Set exercise 1: Which lines of the records contain the word "panel"? Show each of them, treating case as significant.

Page excerpt:
Unless an applicable treaty provides otherwise, gain described in the first bullet point above will be subject to tax at generally applicable U.S. federal income tax rates as if the Non-U.S. holder were a U.S. person. Any gains described in the first bullet point above of a Non-U.S. holder that is a foreign corporation may also be subject to an additional “branch profits tax” at a 30% rate (or lower treaty rate).

If the second bullet point above applies to a Non-U.S. holder, gain recognized by such holder on the sale, exchange or other disposition of Class A Common Stock will be subject to tax at generally applicable U.S. federal income tax rates. In addition, if Class A Common Stock will not be treated as regularly traded on an established securities market, then a buyer of Class A Common Stock from such holder may be required to withhold U.S. federal income tax at a rate of 15% of the amount realized upon such disposition. We will be classified as a United States real property holding corporation if the fair market value of our “United States real property interests” equals or exceeds 50% of the sum of the fair market value of our worldwide real property interests plus our other assets used or held for use in a trade or business, as determined for U.S. federal income tax purposes. Although there can be no assurance, we do not believe that we are, or have been, a United States real property holding corporation. We can provide no assurance as to our future status as a United States real property holding corporation.

Information Reporting and Backup Withholding

Information returns may be filed with the IRS in connection with payments of dividends and the proceeds from a sale or other disposition of Class A Common Stock. A Non-U.S. holder may have to comply with certification procedures to establish that it is not a United States person in order to avoid information reporting and backup withholding requirements. The certification procedures required to claim a reduced rate of withholding under a treaty will satisfy the certification requirements necessary to avoid the backup withholding as well. The amount of any backup withholding from a payment to a Non-U.S. holder will be allowed as a credit against such holder’s U.S. federal income tax liability and may entitle such holder to a refund, provided that the required information is timely furnished to the IRS.

Excerpted data:
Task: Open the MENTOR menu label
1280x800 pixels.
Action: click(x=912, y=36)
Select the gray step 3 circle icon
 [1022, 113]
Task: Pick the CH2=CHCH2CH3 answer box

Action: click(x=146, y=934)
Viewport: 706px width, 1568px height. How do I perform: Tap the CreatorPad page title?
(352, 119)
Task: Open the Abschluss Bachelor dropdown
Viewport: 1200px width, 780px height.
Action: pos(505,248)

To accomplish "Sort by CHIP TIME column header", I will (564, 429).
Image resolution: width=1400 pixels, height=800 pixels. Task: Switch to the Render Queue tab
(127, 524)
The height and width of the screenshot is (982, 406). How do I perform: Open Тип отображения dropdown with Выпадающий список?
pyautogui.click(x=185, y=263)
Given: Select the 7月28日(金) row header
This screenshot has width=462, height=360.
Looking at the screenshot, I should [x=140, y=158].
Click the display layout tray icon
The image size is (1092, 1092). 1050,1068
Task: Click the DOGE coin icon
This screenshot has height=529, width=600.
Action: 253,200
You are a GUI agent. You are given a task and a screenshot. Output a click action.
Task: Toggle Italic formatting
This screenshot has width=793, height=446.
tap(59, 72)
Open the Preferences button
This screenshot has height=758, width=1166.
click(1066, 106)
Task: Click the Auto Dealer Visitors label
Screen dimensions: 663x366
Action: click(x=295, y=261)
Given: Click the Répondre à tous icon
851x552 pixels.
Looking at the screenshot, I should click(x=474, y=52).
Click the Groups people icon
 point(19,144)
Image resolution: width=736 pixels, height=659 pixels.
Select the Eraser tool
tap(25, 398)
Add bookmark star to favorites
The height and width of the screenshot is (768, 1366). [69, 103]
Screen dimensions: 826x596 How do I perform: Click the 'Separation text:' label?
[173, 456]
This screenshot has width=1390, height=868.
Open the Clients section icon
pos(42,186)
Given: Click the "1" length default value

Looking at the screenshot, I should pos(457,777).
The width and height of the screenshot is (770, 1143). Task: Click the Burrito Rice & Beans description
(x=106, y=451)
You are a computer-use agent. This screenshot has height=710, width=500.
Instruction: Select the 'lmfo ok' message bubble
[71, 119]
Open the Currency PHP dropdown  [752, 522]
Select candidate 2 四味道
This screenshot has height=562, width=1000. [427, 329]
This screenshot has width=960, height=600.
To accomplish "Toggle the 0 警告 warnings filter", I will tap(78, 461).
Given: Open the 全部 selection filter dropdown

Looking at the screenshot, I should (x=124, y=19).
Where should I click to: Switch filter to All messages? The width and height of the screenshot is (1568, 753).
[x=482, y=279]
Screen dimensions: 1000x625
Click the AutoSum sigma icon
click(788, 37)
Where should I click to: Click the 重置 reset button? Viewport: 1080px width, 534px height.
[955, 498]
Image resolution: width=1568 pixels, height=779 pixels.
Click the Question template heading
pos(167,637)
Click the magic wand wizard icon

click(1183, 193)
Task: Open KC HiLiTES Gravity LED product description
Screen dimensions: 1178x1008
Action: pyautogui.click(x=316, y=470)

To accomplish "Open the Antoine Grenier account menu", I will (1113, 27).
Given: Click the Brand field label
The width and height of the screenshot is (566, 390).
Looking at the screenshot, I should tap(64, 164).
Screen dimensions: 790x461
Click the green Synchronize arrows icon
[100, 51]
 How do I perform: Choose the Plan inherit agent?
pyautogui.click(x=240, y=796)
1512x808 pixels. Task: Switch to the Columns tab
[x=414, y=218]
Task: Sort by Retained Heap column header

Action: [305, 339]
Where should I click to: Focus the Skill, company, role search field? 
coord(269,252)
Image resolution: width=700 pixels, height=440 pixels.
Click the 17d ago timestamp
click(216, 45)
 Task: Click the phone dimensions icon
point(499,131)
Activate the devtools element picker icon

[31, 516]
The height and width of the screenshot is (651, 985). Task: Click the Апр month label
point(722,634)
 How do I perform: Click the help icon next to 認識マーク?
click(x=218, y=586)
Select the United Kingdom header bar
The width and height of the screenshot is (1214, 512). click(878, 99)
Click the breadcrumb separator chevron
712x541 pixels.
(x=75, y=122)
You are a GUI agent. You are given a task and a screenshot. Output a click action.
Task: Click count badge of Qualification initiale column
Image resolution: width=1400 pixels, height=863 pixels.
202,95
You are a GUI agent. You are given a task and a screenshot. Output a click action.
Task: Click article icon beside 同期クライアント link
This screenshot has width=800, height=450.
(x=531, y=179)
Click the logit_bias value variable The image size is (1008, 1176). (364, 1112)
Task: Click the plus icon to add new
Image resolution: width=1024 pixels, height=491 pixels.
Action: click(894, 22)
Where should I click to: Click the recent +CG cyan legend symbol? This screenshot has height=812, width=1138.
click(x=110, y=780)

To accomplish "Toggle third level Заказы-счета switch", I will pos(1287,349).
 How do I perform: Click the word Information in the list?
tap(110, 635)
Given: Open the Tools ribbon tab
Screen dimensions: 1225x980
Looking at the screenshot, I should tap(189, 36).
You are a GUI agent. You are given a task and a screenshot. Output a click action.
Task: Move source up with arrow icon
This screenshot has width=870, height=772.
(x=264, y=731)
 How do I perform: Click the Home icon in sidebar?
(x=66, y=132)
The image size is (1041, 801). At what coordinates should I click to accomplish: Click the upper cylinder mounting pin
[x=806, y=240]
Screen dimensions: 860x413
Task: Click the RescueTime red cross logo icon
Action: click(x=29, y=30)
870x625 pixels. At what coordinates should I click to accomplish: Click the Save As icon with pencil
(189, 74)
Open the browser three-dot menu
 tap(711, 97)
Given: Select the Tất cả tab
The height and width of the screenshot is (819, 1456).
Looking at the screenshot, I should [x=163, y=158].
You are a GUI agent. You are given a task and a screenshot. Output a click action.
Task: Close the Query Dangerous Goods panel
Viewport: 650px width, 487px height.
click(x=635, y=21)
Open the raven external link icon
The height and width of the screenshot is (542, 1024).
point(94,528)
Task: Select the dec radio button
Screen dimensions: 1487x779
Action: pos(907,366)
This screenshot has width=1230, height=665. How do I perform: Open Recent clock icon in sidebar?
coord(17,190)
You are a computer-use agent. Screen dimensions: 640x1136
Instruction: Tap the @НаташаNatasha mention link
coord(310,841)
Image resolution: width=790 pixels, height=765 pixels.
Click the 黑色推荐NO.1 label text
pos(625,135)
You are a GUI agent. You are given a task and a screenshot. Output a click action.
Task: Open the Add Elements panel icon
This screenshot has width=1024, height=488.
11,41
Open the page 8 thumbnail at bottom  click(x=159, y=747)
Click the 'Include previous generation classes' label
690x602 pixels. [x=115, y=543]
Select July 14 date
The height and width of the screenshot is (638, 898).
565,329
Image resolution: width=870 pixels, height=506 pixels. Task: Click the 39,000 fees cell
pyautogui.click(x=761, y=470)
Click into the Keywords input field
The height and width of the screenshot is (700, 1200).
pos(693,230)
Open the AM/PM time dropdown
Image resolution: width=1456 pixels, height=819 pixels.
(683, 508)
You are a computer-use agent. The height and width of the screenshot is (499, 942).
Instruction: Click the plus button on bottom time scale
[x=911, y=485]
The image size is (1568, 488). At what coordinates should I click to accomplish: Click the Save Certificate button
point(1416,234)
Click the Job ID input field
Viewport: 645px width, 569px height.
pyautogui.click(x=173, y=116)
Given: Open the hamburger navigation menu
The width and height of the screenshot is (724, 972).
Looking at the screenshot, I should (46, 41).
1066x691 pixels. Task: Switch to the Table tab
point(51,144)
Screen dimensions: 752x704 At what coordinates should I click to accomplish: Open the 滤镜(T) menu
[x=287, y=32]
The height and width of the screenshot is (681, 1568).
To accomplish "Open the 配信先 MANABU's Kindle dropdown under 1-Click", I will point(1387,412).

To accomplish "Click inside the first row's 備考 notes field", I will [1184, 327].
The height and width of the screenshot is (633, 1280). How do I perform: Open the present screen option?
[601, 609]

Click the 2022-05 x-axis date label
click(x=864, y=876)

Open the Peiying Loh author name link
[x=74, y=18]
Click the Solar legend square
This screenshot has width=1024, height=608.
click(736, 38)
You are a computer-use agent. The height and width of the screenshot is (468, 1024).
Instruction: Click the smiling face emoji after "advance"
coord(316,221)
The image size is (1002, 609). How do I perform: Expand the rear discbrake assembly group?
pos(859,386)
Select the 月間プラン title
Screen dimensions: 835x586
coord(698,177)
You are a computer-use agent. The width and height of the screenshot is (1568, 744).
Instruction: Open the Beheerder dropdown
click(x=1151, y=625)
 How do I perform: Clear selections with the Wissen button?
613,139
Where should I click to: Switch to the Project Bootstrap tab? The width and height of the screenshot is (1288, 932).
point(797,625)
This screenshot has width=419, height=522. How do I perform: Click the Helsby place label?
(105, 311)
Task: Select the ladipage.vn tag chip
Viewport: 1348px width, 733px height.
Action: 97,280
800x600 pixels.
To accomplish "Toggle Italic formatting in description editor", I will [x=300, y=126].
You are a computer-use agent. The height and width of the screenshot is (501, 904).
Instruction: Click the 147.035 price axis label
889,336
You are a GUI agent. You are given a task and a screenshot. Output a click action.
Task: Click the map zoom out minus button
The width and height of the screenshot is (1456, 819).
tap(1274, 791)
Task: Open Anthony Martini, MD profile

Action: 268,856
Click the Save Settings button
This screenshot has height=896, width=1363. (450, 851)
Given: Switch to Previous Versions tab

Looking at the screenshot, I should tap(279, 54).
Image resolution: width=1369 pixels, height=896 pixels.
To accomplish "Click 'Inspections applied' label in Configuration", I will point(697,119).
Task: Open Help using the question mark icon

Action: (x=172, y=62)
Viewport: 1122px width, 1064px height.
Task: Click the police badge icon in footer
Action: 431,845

Set exercise 2: Can you change the tax passage, starting with "Information returns may" and going on through "to the IRS.", so that "IRS" is replaced by "Internal Revenue Service"?

Final result 1:
Task: Close the Query Dangerous Goods panel
Task: Open the Add Elements panel icon

Final result 2:
Information returns may be filed with the Internal Revenue Service in connection with payments of dividends and the proceeds from a sale or other disposition of Class A Common Stock. A Non-U.S. holder may have to comply with certification procedures to establish that it is not a United States person in order to avoid information reporting and backup withholding requirements. The certification procedures required to claim a reduced rate of withholding under a treaty will satisfy the certification requirements necessary to avoid the backup withholding as well. The amount of any backup withholding from a payment to a Non-U.S. holder will be allowed as a credit against such holder’s U.S. federal income tax liability and may entitle such holder to a refund, provided that the required information is timely furnished to the Internal Revenue Service.